◆ Data for analysis:
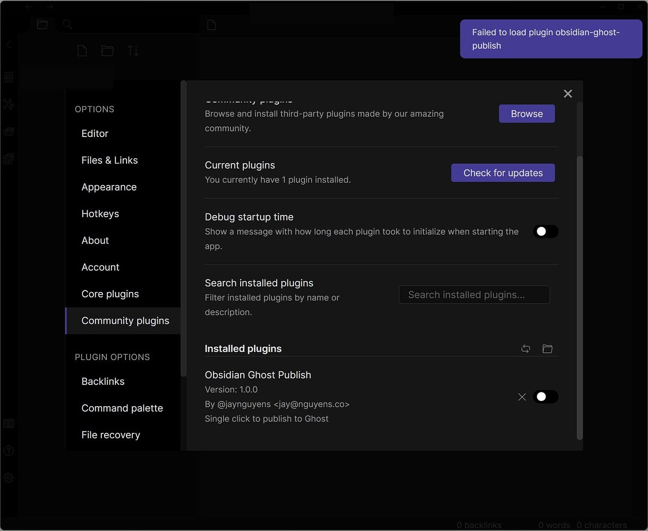Collapse the left sidebar with the chevron
648x531 pixels.
coord(8,45)
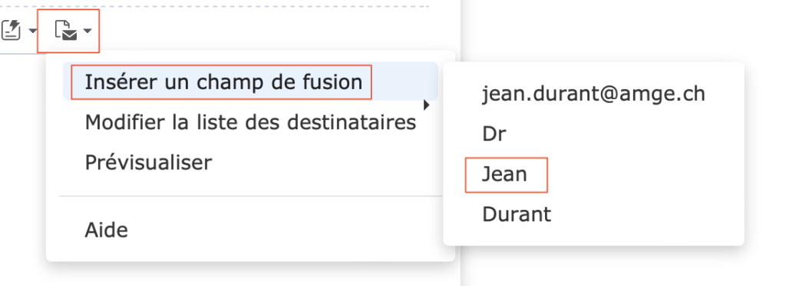Expand the arrow beside the lightning document icon
786x286 pixels.
(x=32, y=31)
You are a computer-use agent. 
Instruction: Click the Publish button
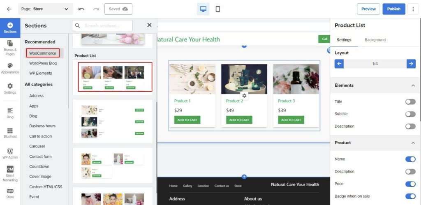point(393,9)
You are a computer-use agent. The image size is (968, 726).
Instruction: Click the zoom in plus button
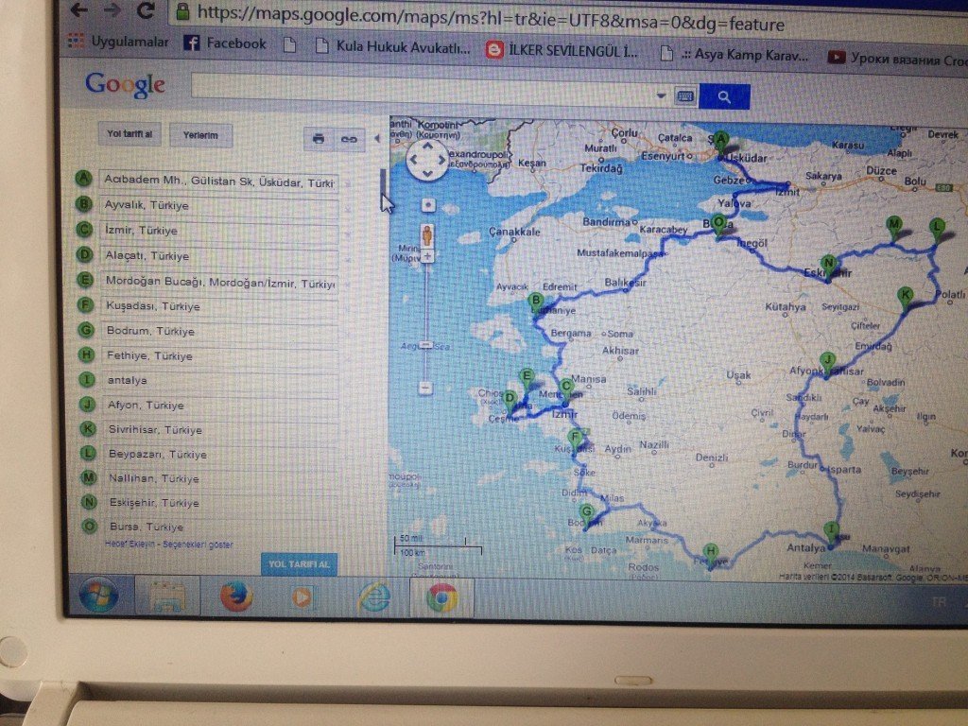pos(427,256)
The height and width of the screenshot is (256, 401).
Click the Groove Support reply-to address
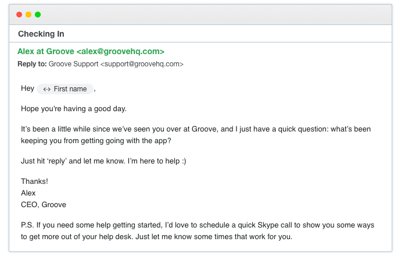(x=116, y=64)
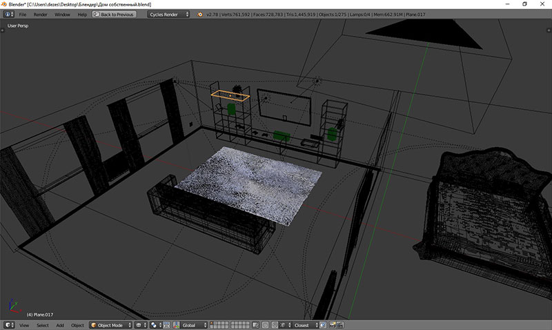Open the Render menu
This screenshot has width=552, height=330.
click(x=41, y=14)
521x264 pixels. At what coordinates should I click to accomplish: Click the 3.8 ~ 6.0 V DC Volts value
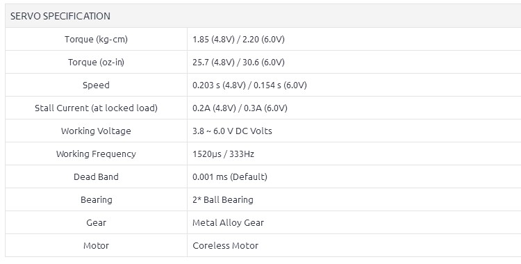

◆ What to work on: In the entries above, find the line containing "Instruction: Click the Publish button" and the line containing "The height and"; give again exactly those two lines and every line between them, minus the pictures.

◆ Solution for this problem:
Instruction: Click the Publish button
point(393,9)
You are a computer-use agent. The image size is (968, 726).
Instruction: Click the zoom in plus button
pos(427,256)
The height and width of the screenshot is (256, 401).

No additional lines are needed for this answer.